En la elección que se disputará el domingo 31 de mayo se juega, igual que en 2022, una tensión entre la vieja Colombia y el cambio. Petro logró abanderarse con esa promesa y su llegada al Palacio de Nariño resultó histórica en un país que se reconoce mayoritariamente de derecha. Según la última encuesta de Invamer presentada a finales de abril, el 36,7% de los colombianos se percibe dentro de ese espectro ideológico, aunque analistas políticos consultados consideraron que el guarismo es mucho mayor.

El gobierno de Petro empezó el camino de una transformación profunda en clave de justicia social, con una fuerte impronta ecologista que apostó por la transición energética y la consolidación de la paz. Además, logró avances importantes en el mercado de trabajo con la aprobación de la reforma laboral, que generó mejoras en las condiciones de contratación y recargos por trabajo nocturno, contemplando a los trabajadores de plataformas, así como un aumento sostenido del salario mínimo.

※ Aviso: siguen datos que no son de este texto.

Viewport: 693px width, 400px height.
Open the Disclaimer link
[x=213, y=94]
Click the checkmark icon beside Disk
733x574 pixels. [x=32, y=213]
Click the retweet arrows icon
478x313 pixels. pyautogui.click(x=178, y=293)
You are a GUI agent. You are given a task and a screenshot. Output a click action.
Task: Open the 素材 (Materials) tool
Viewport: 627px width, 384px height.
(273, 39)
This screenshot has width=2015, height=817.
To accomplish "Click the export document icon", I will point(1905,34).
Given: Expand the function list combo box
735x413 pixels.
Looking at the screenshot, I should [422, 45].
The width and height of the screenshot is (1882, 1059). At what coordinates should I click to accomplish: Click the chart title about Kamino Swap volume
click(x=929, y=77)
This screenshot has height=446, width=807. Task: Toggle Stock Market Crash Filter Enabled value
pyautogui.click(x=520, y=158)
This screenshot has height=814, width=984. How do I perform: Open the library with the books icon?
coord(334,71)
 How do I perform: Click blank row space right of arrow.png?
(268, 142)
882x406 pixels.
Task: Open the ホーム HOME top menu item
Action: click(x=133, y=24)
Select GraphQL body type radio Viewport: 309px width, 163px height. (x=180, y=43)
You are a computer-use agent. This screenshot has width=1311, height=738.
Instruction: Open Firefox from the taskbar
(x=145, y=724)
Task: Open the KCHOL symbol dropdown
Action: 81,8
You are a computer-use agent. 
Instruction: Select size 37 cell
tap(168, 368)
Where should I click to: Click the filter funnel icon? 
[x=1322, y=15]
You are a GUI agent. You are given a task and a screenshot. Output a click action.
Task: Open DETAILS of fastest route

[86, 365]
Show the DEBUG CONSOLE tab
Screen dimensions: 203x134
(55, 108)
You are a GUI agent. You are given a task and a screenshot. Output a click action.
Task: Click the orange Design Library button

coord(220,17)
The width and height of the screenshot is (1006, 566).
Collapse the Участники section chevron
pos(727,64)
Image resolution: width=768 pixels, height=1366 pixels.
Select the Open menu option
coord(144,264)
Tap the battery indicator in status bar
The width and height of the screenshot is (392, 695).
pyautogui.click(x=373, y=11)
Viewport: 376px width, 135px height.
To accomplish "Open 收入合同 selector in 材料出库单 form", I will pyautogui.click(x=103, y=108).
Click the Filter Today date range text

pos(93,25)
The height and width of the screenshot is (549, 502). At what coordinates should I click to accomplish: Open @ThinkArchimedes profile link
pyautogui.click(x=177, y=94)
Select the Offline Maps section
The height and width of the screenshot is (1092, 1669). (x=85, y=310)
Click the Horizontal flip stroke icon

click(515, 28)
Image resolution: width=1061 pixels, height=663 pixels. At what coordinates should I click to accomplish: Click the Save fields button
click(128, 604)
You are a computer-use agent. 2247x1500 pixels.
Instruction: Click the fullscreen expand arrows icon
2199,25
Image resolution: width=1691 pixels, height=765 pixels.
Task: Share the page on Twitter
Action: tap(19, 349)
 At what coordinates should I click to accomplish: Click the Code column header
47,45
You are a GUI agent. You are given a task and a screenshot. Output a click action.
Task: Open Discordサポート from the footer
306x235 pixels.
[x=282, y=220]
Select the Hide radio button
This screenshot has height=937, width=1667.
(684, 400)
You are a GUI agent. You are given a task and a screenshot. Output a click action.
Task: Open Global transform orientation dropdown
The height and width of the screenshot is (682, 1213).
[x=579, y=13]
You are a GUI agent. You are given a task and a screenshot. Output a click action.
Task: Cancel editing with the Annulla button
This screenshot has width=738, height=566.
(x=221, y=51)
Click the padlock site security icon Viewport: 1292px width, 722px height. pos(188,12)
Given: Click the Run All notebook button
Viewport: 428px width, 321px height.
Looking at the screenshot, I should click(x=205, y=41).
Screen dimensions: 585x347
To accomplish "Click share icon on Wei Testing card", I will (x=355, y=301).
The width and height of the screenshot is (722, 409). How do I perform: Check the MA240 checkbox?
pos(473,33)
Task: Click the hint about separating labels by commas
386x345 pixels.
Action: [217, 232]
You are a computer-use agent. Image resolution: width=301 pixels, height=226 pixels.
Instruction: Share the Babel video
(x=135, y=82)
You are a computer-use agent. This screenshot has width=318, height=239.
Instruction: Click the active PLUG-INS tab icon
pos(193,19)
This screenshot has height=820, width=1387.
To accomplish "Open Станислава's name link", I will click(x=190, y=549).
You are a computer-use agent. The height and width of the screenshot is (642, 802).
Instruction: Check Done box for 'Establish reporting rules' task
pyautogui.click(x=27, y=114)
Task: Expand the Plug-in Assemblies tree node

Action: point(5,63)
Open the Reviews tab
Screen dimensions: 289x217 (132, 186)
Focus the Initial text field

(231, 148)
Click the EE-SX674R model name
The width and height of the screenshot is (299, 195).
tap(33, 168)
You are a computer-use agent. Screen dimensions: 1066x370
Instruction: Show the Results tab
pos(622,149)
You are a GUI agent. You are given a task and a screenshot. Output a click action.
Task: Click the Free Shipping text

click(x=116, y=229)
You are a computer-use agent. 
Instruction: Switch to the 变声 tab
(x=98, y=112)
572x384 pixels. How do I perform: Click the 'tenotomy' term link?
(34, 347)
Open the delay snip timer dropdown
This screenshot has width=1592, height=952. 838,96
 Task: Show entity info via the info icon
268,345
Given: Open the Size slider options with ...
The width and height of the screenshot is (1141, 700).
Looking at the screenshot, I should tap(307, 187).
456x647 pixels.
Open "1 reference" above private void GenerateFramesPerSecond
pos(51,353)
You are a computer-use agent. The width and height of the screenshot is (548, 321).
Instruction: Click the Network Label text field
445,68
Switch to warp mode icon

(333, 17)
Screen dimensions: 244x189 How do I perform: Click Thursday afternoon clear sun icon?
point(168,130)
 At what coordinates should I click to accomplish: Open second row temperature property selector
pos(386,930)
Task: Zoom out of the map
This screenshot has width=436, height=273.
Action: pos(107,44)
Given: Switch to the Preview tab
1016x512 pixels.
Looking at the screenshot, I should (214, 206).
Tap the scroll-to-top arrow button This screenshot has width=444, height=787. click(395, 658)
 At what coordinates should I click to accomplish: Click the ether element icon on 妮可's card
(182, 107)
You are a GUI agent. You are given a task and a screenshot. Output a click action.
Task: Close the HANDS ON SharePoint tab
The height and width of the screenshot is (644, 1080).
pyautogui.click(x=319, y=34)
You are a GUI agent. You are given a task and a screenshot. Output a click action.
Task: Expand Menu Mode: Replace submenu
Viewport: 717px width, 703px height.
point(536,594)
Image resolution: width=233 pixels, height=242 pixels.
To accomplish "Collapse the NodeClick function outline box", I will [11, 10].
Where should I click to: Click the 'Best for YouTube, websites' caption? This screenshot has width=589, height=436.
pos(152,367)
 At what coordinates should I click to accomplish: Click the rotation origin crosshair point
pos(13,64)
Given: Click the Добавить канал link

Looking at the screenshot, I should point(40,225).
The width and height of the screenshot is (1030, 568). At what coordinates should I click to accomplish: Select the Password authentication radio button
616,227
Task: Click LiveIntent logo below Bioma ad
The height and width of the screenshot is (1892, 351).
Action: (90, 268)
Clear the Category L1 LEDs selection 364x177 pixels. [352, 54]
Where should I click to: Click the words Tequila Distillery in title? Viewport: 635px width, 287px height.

Otro de sus grandes hitos fue la aprobación de una reforma tributaria progresiva, que implicó una mayor carga impositiva para los sectores de mayores ingresos y la aplicación de nuevos tributos a los sectores de la economía extractivista como el petróleo y el carbón. Sin embargo, esa última medida no fue suficiente, por lo que Petro batalla ahora por una nueva reforma tributaria que resuelva los problemas de déficit fiscal y compense el enfriamiento de la economía que instrumentó el Banco Central a partir de la última alza de la tasa de interés en 100 puntos básicos de marzo pasado.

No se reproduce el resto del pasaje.